The simplest home lab to study for VCP5 certification is a single PC with at least 8GB of RAM and running VMware Workstation, Fusion or Player. The benefit here is that you may already have all the hardware you need and if it’s a laptop it can go to work, home or on the road with you so you can study anywhere.
My Laptop lab is a nearly three year old laptop, an HP 6730b with a 2.5GHz Core Duo (not even Core2) CPU and upgraded to 8GB of RAM. I have also replaced the primary HDD with an Intel SSD and added a second HDD (7200RPM, 500GB) in place of the DVD drive. The RAM upgrade was essential for lab use. The disk upgrades were both great, but not essential.
A very important requirement is that the CPU should support Intel VT or AMD V (these are the CPU feature that allow 64bit VMs such as ESXi to be run) and the BIOS must allow you to turn these on. Of course you must then turn the settings on in the BIOS, it’s sometimes called Processor Virtualization, before completely powering the computer off then back on. A reboot won’t cut it, you must power cycle. You also need to install a 64bit operating system, I am using Windows 7 Ultimate 64bit.
You will need to install two ESXi servers in VMs, the process with the current release of Workstation, Player and Fusion is pretty easy. When you are creating the new VM choose to install from the ISO image of the ESXi installer and the VM options should be set automatically. If you have to choose then the VM should be a 64Bit OS, 2 vCPUs, 2GB RAM and a hard disk of at least 6GB size. I usually create my VMs with at least two NICs and usually on a Host Only network so I don’t have any chance of the VM presence leaking into the physical network. Preventing leakage is very important when you take your laptop to customer sites or your employer’s corporate network. A quick write-up on creating the VM is by Henri who used VMware Player, Vladan shows an even simpler process on Workstation 8 and the awesome Cody Bunch has documented the process with Fusion 4.
In addition to the two ESXi server you will need a vCentre server, you could use the Virtual Appliance form however I haven’t had success with having only 2GB of RAM for that appliance. I usually use Windows 2008 R2 as my vCentre platform, using TechNet licensing since I subscribed this year. The VM has a single vCPU, 2GB RAM and a 60GB disk. I also have a second NIC on the vCentre VM and use NAT networking for that to allow Internet access for updates and software downloads. Alternatively use the host folders feature of Workstation to provide access to downloaded files. After you’ve installed Windows you can install vCentre, that is a process you should be studying.
Now you have two ESXi servers and vCentre, the remaining requirement is shared storage. There are a lot of ways to do this, I have used OpenFiler in a VM, as well as Microsoft Services for Unix NFS server. Since vSphere supports a lot of storage options you have a lot of choice here.

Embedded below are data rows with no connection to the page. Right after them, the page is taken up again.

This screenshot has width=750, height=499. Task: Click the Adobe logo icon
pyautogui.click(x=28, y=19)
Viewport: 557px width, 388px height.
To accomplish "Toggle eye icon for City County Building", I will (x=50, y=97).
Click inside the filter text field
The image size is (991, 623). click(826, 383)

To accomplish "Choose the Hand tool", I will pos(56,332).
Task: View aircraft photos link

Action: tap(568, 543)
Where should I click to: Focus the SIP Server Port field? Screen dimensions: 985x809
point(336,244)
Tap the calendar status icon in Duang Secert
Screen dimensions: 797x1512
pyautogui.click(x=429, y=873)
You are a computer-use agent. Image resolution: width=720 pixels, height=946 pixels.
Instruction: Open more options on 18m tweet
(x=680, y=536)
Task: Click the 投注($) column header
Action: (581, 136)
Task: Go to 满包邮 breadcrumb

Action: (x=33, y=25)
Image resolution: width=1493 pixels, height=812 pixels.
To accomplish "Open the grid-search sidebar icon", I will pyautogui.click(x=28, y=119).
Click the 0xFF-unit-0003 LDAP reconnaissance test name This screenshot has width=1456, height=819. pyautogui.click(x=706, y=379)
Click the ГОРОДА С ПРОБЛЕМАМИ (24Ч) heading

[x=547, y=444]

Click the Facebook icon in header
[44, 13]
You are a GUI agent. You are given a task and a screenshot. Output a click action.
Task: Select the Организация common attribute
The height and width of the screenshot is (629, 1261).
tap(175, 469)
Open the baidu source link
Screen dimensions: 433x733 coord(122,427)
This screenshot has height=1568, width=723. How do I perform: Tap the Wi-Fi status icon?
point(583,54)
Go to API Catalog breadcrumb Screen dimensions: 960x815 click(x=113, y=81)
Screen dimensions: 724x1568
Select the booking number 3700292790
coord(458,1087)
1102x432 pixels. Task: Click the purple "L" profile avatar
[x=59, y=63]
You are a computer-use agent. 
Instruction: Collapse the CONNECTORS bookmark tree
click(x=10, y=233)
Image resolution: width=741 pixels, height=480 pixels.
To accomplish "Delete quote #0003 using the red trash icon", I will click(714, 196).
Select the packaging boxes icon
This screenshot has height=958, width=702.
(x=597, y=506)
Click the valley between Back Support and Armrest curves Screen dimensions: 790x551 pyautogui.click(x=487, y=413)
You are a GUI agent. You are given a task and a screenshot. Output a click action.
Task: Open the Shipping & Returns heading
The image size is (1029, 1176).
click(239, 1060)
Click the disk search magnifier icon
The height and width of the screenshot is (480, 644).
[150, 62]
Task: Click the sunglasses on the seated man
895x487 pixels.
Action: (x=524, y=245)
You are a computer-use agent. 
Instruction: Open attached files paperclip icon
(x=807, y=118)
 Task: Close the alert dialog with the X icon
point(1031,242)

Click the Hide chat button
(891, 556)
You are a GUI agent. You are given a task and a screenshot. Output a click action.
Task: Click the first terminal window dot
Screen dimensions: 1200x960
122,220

Right now I am using the free edition of the Rocket Division iSCSI server called StarWind. There’s good documentation on the Starwind site, including a rather dated guide to using StarWind with ESX that still has the information you need. Starwind allows my vCentre VM to also be my iSCSI target, slightly reducing the total memory footprint of the lab VMs. This does have the down side of making my vCentre VM very slow to startup (10-15 minutes), since it is seriously short of RAM. If I had a newer laptop that could take more than 8GB of RAM then I’d up the vCentre server to 4GB or more.
I would suggest running the vSphere client in the operating system on your physical PC, this will give you the best user experience, you probably already have it installed.
For test VMs I have created two Windows XP VMs. Cloning, templates and guest OS customisation are all tasks to study. With all of this running my laptop is still responsive however it’s using almost all of it’s physical RAM. Of course I’m still running Firefox, Outlook and iTunes as well so I should probably up the vCentre VM to 3GB and shut down the extra programs.
If you have the choice make sure your PC has a separate hard disk for the VM files, this avoids the PC swapping IO conflicting with the VM IO in a nasty spiral of poor performance. Also if you are buying a new PC I’d suggest making sure you have one with VT-x/EPT or AMD V/RVI features, this will allow you to run 64bit guests on the ESXi VMs. In addition the more RAM the better, fill every slot with the largest DIMM that makes sense and is supported by your motherboard.
My laptop lab is a great way to run a basic vSphere test and training lab on a computer that I always have with me. It is the only lab that is practical to take with you if you travel by air.